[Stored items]
----
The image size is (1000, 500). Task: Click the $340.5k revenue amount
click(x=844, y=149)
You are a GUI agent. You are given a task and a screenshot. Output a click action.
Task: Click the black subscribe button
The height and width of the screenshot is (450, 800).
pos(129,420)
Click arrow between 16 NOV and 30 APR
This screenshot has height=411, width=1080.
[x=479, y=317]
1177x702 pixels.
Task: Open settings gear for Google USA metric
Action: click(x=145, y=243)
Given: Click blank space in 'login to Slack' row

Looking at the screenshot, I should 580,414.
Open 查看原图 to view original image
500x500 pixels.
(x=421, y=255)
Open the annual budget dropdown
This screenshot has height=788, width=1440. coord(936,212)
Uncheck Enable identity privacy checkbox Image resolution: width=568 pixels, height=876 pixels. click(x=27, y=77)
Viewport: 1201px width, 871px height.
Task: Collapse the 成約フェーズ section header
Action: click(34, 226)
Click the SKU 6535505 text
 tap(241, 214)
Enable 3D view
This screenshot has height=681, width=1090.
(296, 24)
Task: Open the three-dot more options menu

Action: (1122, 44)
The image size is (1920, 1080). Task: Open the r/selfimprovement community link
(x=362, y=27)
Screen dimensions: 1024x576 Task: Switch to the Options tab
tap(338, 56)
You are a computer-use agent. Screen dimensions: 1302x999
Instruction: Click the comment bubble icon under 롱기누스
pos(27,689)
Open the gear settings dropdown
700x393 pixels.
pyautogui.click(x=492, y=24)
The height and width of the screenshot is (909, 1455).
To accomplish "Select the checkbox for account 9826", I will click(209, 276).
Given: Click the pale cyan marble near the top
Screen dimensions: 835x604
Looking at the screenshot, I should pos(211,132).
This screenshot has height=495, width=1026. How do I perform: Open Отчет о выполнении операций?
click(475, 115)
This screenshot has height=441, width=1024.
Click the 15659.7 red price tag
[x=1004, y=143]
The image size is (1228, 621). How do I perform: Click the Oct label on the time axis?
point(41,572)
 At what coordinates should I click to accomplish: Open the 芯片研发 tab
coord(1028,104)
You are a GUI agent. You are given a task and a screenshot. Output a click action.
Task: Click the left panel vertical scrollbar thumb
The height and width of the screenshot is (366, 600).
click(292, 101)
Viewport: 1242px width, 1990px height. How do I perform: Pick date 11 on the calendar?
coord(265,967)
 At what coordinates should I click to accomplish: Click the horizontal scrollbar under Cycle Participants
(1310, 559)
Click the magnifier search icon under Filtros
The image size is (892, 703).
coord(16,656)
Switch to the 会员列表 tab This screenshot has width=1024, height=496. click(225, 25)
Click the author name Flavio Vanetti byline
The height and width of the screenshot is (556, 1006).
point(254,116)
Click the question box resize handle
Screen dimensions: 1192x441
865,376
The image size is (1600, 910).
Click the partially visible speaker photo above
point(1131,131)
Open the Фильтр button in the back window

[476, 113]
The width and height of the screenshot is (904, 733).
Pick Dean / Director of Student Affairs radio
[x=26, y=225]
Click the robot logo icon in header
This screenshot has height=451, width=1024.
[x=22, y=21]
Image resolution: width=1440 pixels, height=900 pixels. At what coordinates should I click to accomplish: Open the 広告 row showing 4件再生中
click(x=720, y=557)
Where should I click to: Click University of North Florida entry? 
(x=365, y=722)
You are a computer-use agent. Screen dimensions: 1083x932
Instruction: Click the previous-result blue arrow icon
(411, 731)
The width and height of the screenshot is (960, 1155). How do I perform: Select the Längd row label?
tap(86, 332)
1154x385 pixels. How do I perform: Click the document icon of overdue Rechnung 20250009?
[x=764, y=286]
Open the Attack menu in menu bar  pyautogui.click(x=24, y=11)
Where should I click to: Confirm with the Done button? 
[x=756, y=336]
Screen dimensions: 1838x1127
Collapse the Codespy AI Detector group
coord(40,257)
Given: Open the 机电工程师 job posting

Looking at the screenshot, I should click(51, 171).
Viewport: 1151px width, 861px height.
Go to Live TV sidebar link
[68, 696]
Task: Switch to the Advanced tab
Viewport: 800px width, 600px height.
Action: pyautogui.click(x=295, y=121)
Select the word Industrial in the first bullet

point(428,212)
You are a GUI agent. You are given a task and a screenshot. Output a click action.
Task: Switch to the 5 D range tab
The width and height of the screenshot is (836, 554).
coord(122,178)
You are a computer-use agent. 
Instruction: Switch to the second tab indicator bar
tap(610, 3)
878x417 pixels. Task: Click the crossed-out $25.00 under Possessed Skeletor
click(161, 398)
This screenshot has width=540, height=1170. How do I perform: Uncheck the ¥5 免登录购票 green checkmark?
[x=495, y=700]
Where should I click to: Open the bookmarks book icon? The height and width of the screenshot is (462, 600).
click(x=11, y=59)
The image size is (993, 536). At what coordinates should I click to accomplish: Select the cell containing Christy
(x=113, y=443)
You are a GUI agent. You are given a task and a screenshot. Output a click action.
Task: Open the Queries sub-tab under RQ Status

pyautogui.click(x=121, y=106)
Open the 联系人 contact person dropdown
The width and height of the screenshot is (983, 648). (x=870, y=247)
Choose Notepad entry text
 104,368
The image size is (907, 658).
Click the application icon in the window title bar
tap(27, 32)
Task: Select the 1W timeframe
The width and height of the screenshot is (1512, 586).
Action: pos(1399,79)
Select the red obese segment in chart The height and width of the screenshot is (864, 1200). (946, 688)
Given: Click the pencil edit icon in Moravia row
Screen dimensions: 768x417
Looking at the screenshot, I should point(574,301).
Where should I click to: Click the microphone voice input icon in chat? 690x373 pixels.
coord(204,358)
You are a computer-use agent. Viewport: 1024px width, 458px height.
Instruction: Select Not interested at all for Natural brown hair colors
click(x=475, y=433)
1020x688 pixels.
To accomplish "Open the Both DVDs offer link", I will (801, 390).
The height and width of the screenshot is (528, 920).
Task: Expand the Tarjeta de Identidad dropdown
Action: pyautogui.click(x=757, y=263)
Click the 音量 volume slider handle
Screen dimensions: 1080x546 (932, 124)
----
» WHAT IS BEING ASKED:
Every line from the one with "Given: Click the pencil" through the last line of the records above should be returned exactly, please, and no others.

» EXPECTED ANSWER:
Given: Click the pencil edit icon in Moravia row
Screen dimensions: 768x417
Looking at the screenshot, I should point(574,301).
Where should I click to: Click the microphone voice input icon in chat? 690x373 pixels.
coord(204,358)
You are a computer-use agent. Viewport: 1024px width, 458px height.
Instruction: Select Not interested at all for Natural brown hair colors
click(x=475, y=433)
1020x688 pixels.
To accomplish "Open the Both DVDs offer link", I will (801, 390).
The height and width of the screenshot is (528, 920).
Task: Expand the Tarjeta de Identidad dropdown
Action: pyautogui.click(x=757, y=263)
Click the 音量 volume slider handle
Screen dimensions: 1080x546 (932, 124)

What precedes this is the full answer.